No seat is further than seven rows from the stage, but it’s a bit of a climb to the top, and the audience has to look down on the action. No matter; the new theater will undoubtedly work out just fine, in the capable and creative hands of the Lamb’s ensemble.
The current production was one of the first of 13 “Festivals of Christmas,” most penned by Kerry Meads, who also directs. It’s a sugar-plum trifle, set on the English seacoast, circa 1889. A writer comes to an abandoned inn, the Angel’s Arms, looking for inspiration for a Christmas story. As he invents a tale, the principals magically appear to play out his imaginings, courtesy of the angel of the title. Margaret Neuhof-Vita has a ball with the costumes, and the Lamb’s regulars do the same with their overblown characters.
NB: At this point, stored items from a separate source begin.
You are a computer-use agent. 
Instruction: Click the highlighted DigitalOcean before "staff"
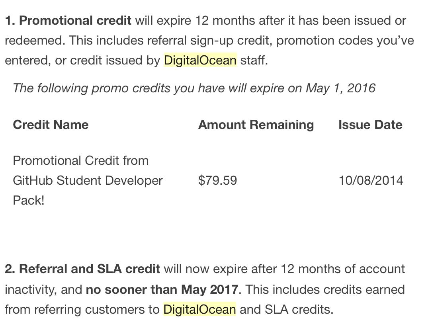200,61
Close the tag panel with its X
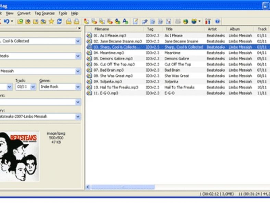 79,29
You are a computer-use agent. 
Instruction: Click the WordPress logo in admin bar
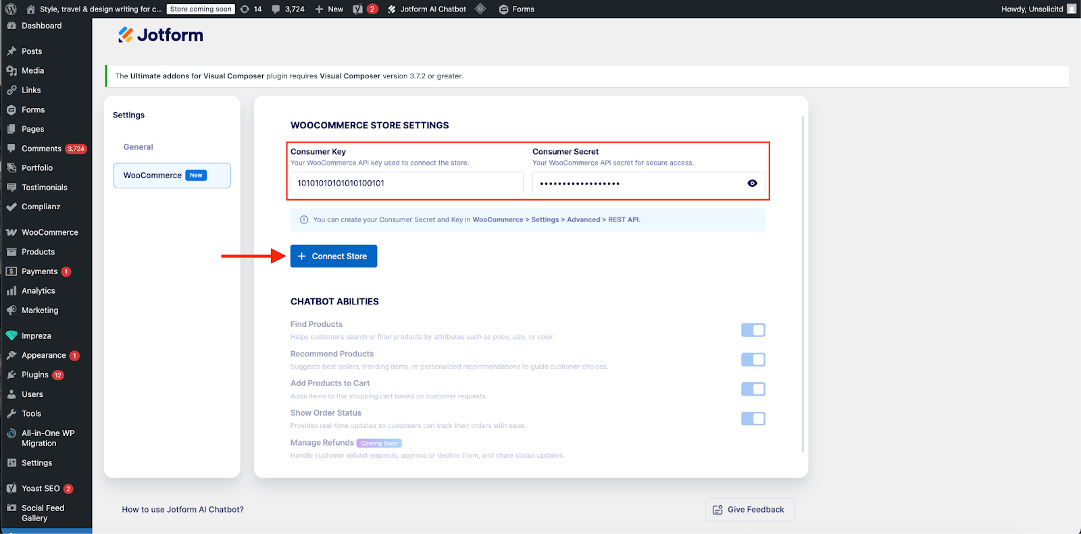tap(11, 9)
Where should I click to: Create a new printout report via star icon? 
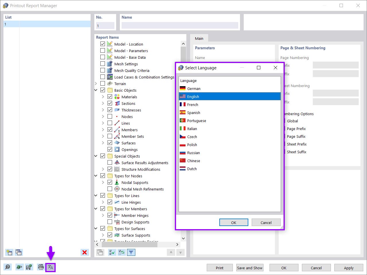click(x=9, y=252)
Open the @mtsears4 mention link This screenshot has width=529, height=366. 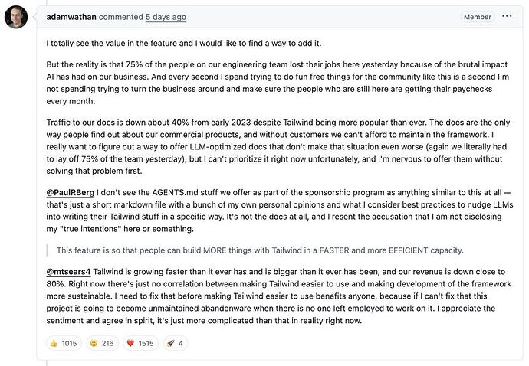pos(69,272)
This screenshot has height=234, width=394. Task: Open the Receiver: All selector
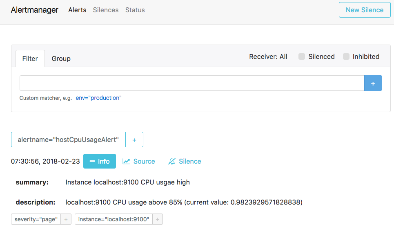268,56
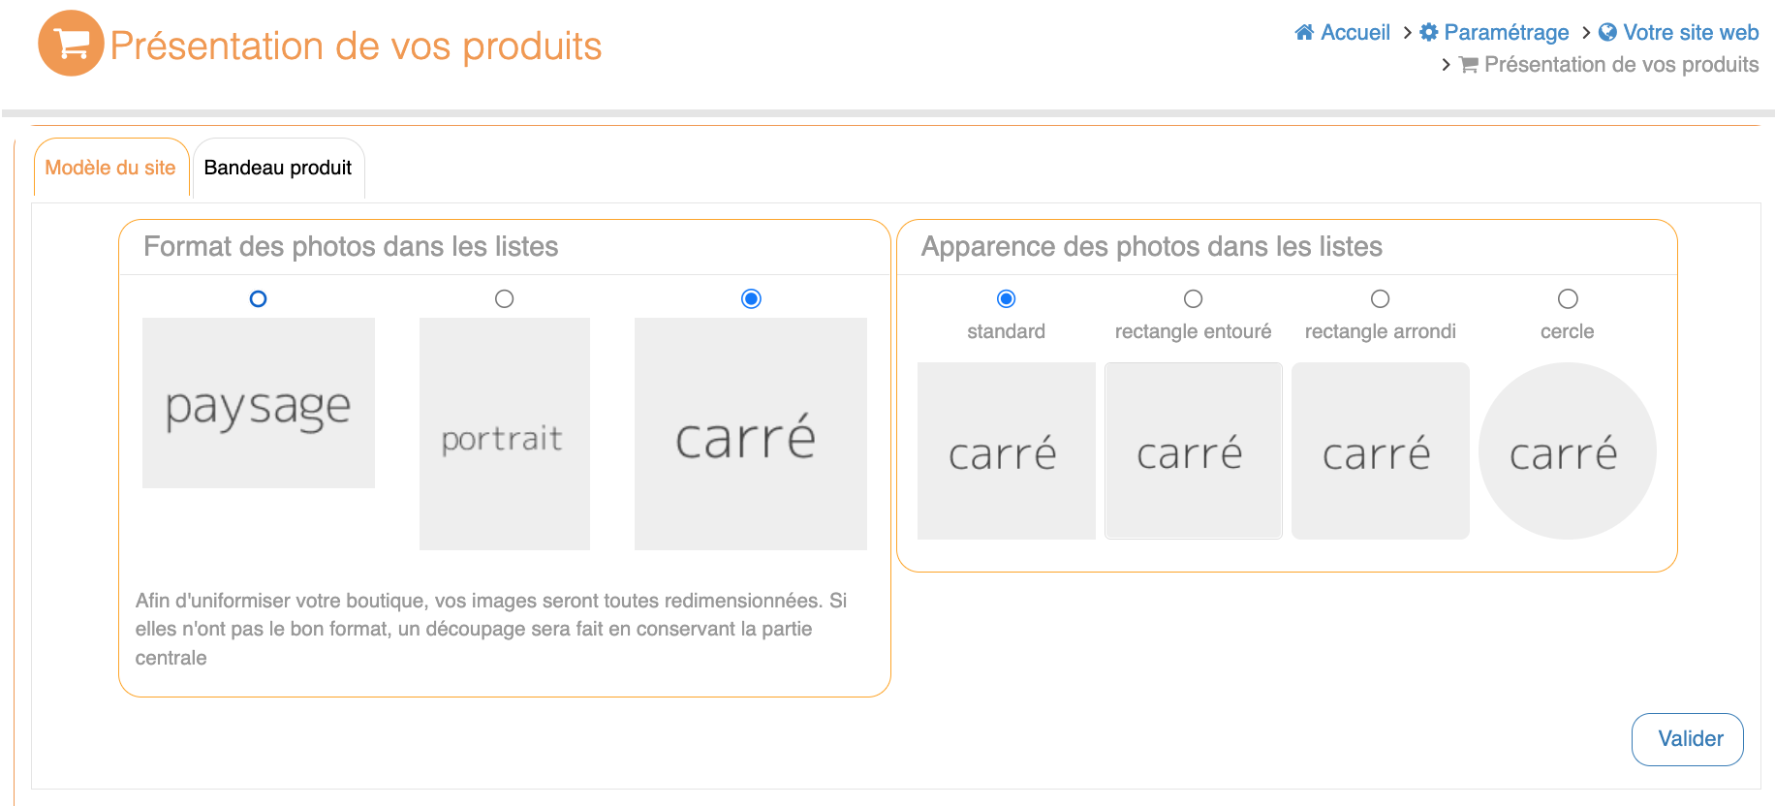Click the globe icon beside Votre site web
The height and width of the screenshot is (806, 1775).
tap(1607, 33)
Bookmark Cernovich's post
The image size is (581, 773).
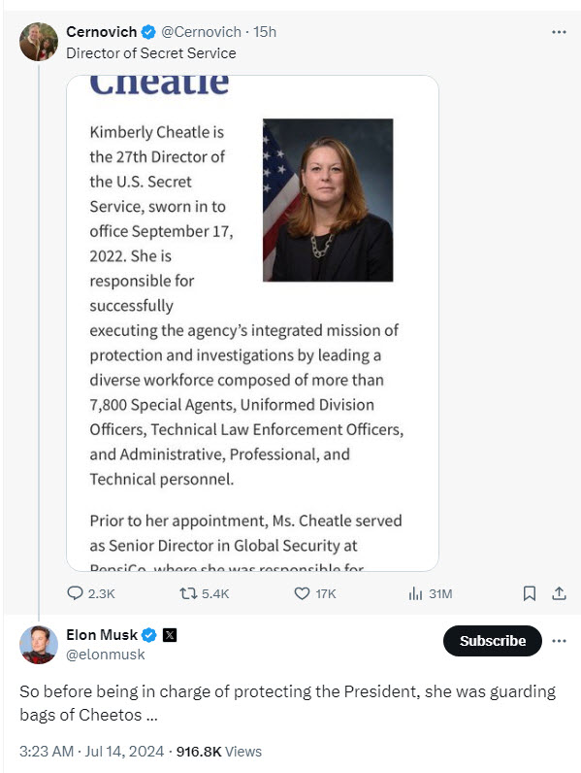[529, 593]
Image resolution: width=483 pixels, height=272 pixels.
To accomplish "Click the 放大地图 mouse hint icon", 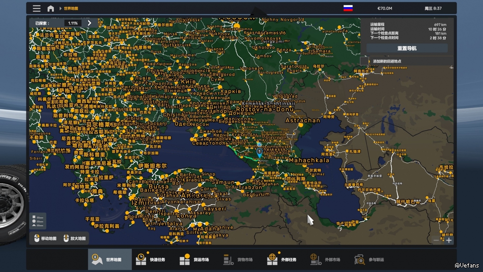I will click(x=66, y=238).
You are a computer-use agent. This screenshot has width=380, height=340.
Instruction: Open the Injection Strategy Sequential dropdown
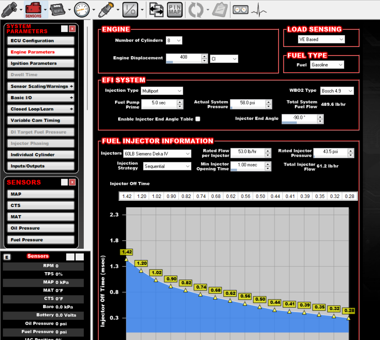pos(167,166)
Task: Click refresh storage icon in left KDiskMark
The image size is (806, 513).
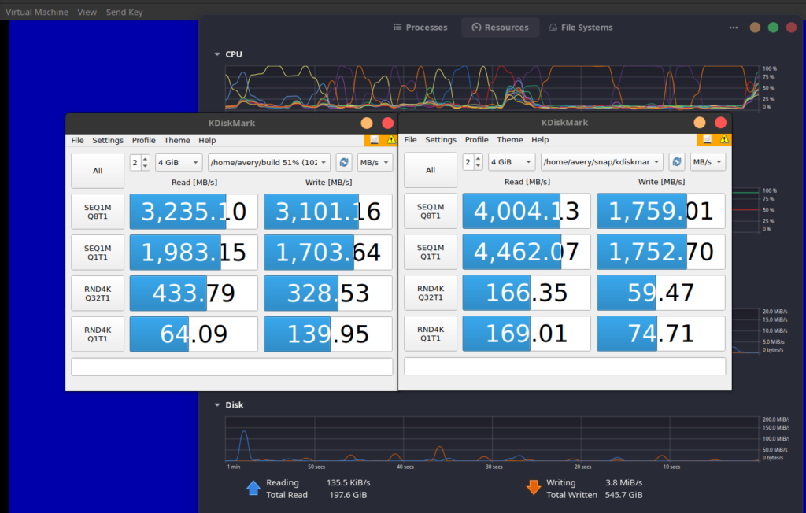Action: pos(343,162)
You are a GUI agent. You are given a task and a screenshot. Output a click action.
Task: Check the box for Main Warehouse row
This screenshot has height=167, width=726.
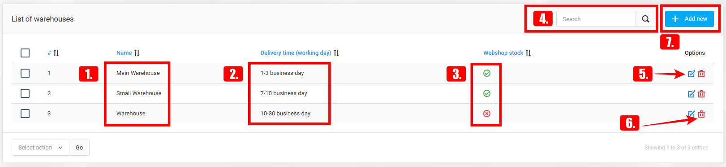tap(25, 73)
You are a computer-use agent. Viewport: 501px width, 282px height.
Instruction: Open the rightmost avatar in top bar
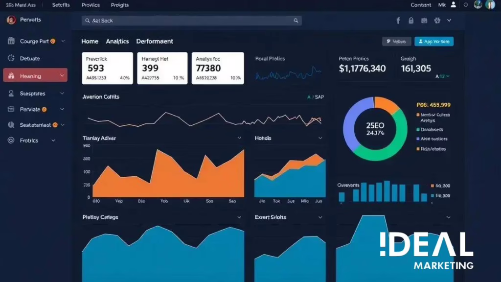click(490, 5)
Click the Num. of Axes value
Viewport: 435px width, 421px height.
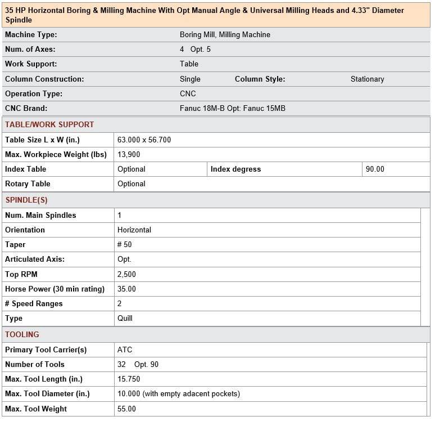[x=195, y=50]
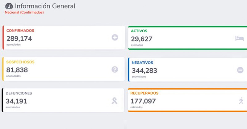The image size is (247, 129).
Task: Open the ACTIVOS card label
Action: pos(139,31)
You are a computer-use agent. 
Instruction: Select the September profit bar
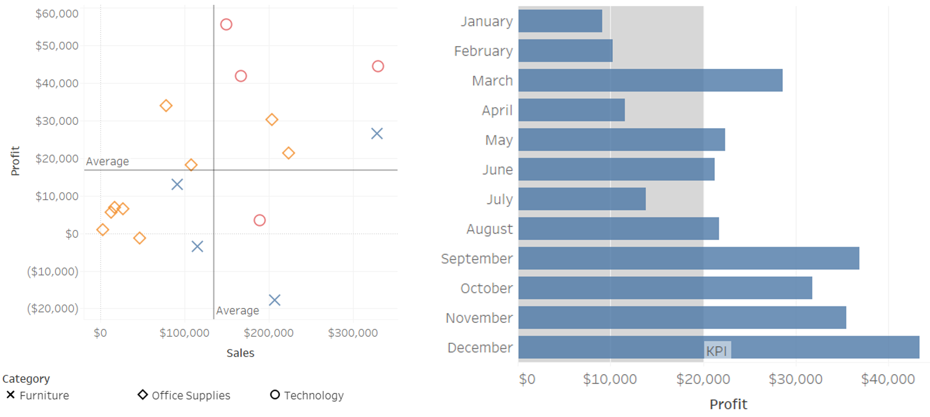[x=688, y=258]
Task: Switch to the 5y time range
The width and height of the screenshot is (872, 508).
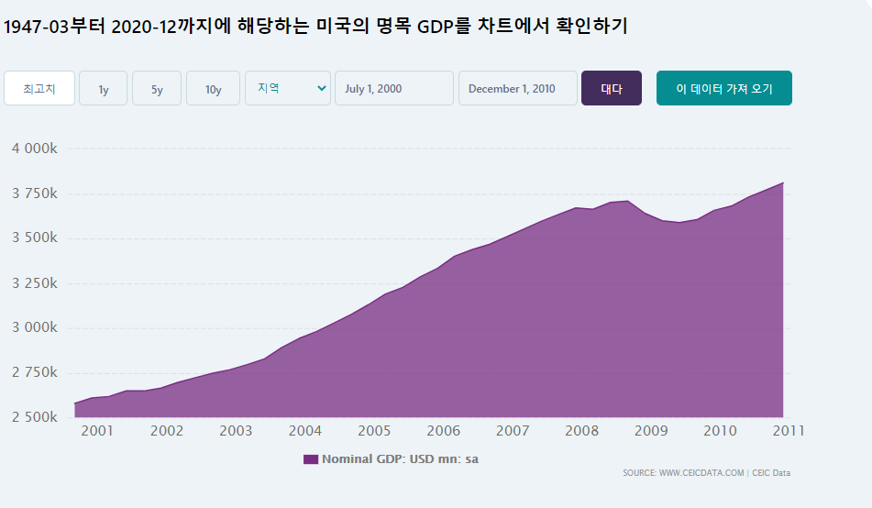Action: (157, 89)
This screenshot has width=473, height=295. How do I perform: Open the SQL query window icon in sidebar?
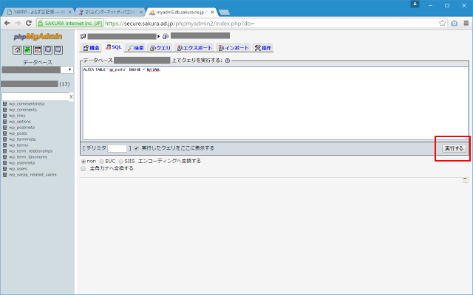pyautogui.click(x=27, y=49)
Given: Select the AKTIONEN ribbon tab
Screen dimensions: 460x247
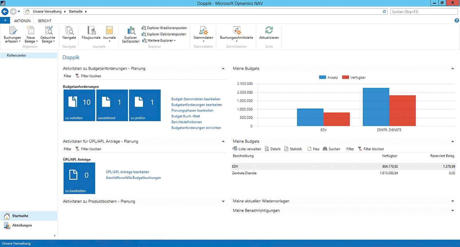Looking at the screenshot, I should tap(22, 21).
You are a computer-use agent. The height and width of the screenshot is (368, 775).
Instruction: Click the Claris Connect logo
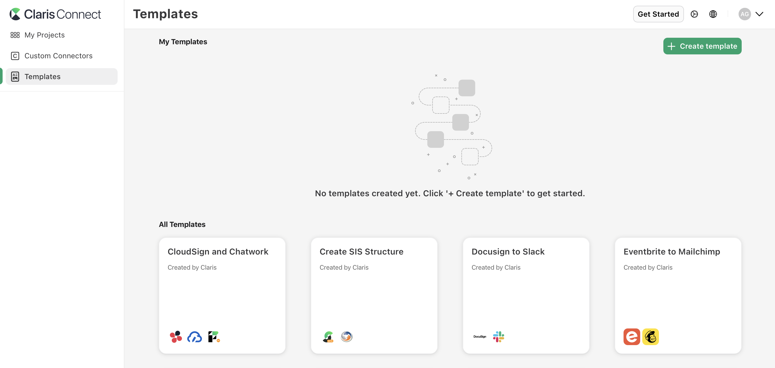55,14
Newcomers Season Marshall and Jessica Cole are delightful as two naive young girls, and Michael Hickey is dashing as the swaggering sailor. Most impressive are the voices; the singing is heavenly.
The message is in the music at “La Pastorela San Diego,” too. This is the most satisfying of the four pastorelas thus far produced by Teatro Máscara Mágica, a company dedicated to redefining San Diego theatre in terms of underrepresented resident cultures. This traditional Latino retelling of the story of the first Christmas focuses on the pastores, the shepherds, and pits good against evil, temptation against salvation. The text, written in Dr. Seuss-like rhythm but less clever rhyme, ranges from the sharply political to the downright silly. The music ranges from “Feliz Navidad” to the Village People’s “YMCA.” (I’m still trying to figure that one out).
As the shepherds make their way toward Bethlehem, they are caught in the crossfire between Lucifer — here played to hilarious, red-haired excess by the amazing and ever-versatile Linda Castro — and the Archangel Michael, who appears to the campesinos as César Chavez, Benito Juarez, and finally, a Mighty Morphin Power Ranger. In the hands of director William Virchis and his talented cast, “La Pastorela” is fun, musical, topical and spiritual, all at the same time.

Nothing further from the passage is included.